Algunos días, sobre todo en los meses más oscuros y desapacibles del invierno, la ciudad parece tomar un cariz huraño, por momentos hostil, casi trágico. Los embates del mar embravecido hacen temblar la tierra firme y las calles oscilan con un vértigo de aceras estrechas entre el incivilizado tráfico. Las tardes ventosas siembran de lluvia los parques y las plazas expuestas y vacías. La noche se extiende sobre todas las cosas con una anticipación turbia, alegórica. Son días en los que las cagadas de perro se multiplican en forma de huellas nauseabundas y detritus esparcidos entre los resquicios de los adoquines; en los que las pintadas analfabetas de un puñado de idiotas (garabatos o manchurrones o firmas toscas y palurdas) destacan más que otras veces en las fachadas de los edificios, en muros donde echan a perder verdaderas pinturas o grafitis, en puertas y bancos y farolas, en cualquier superficie a la vista. Días en los que esa clase de conductores, la más abundante, te putea en el paso de cebra o te arroja una ola de agua sucia sobre los pantalones. En los que el autobús no acaba de llegar nunca o el taxista resulta ser un iluminado entusiasta de Vox con ganas de vomitar sus ocurrencias e irreflexiones sobre tu inexpresiva figura. 

Me refiero a esos días tristes en los que nada parece encajar convenientemente, en los que el trabajo se te echa encima con el peso de todas las horas que pasas fuera de casa, en los que los amigos no están cuando se los necesita y ni siquiera te sabe bien esa cerveza solitaria.

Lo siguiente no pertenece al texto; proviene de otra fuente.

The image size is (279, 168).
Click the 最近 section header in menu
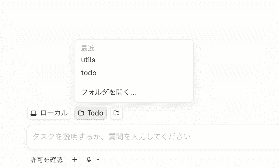click(87, 48)
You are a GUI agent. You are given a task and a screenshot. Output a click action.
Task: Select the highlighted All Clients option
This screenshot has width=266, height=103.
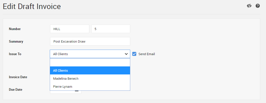90,71
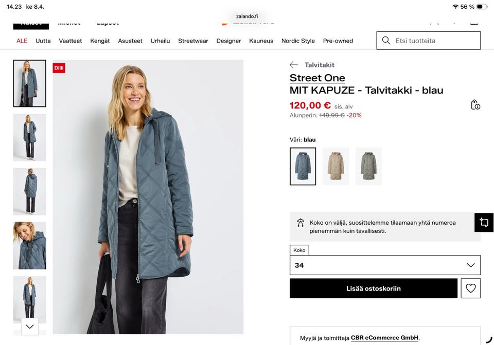Select the beige coat color swatch
494x345 pixels.
point(336,166)
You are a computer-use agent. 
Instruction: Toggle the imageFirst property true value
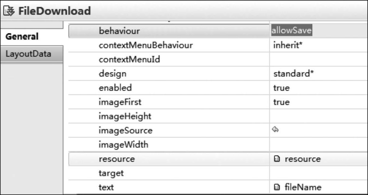pyautogui.click(x=319, y=102)
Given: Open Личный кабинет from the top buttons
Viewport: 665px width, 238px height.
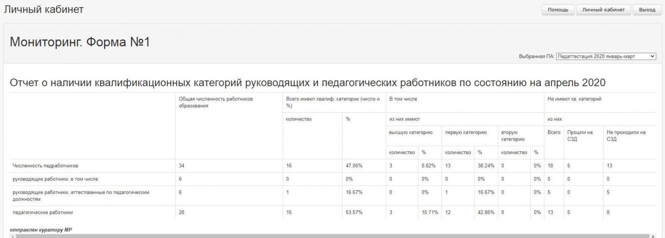Looking at the screenshot, I should click(x=603, y=10).
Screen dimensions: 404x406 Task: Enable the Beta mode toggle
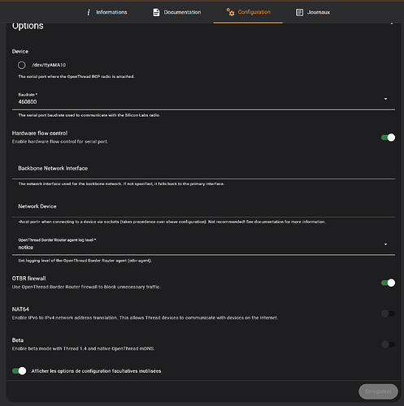[x=388, y=344]
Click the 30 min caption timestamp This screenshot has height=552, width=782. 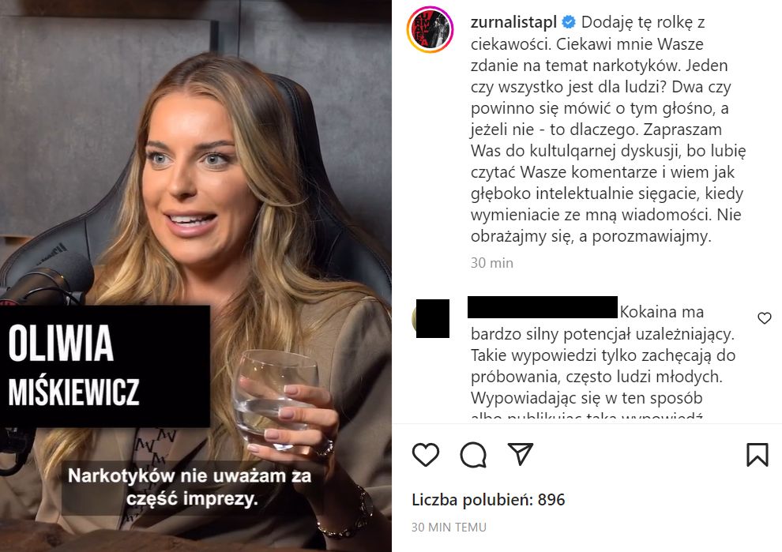492,263
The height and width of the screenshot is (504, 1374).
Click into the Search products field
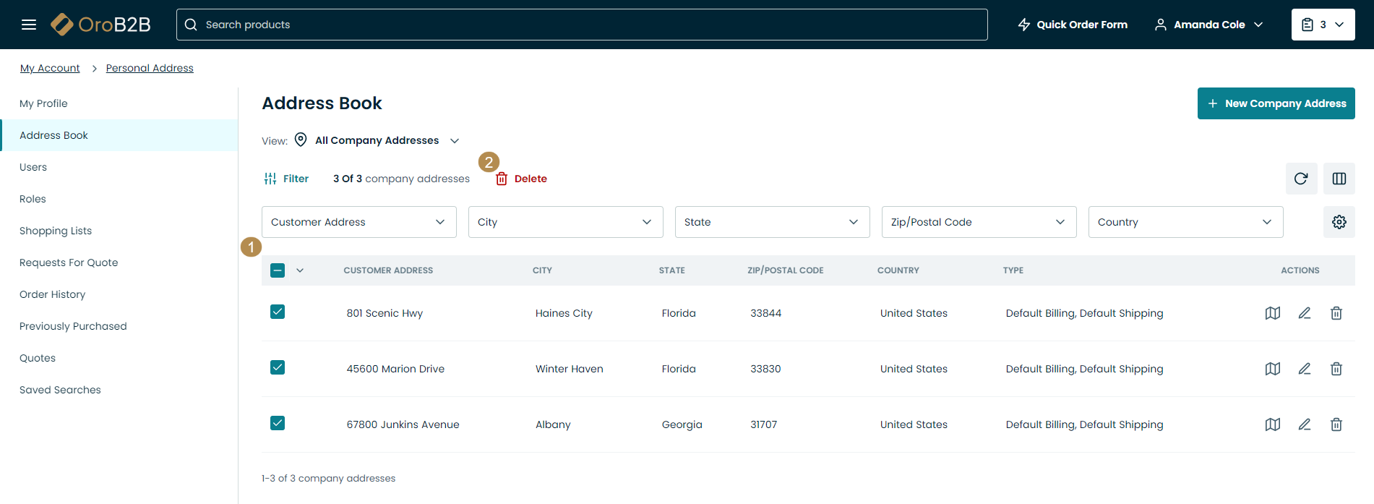pos(582,25)
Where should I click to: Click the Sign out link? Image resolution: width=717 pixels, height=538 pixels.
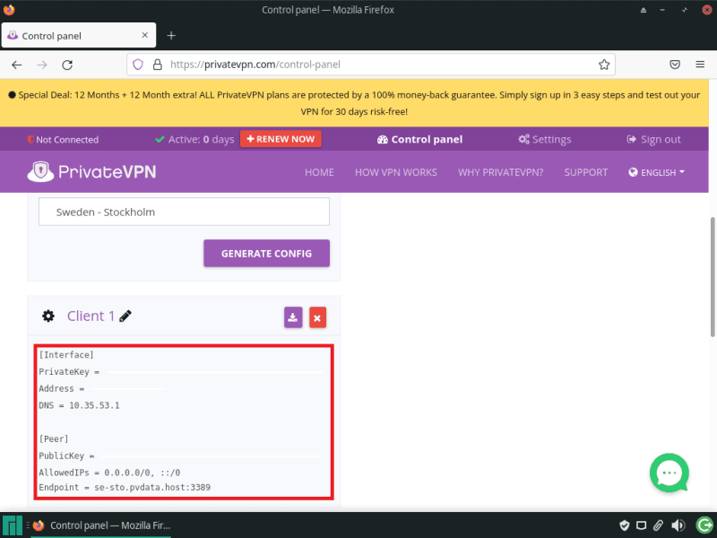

Días en los que te toca pasar por las Urgencias del hospital y presenciar la degradación del cuerpo y la confusión general en las caras de quienes esperan contigo en una sala atestada de alientos, toses y tristezas, de bolsas de plástico llenas de la ropa de los enfermos que se encuentran en la desnuda incertidumbre de los boxes o en observación.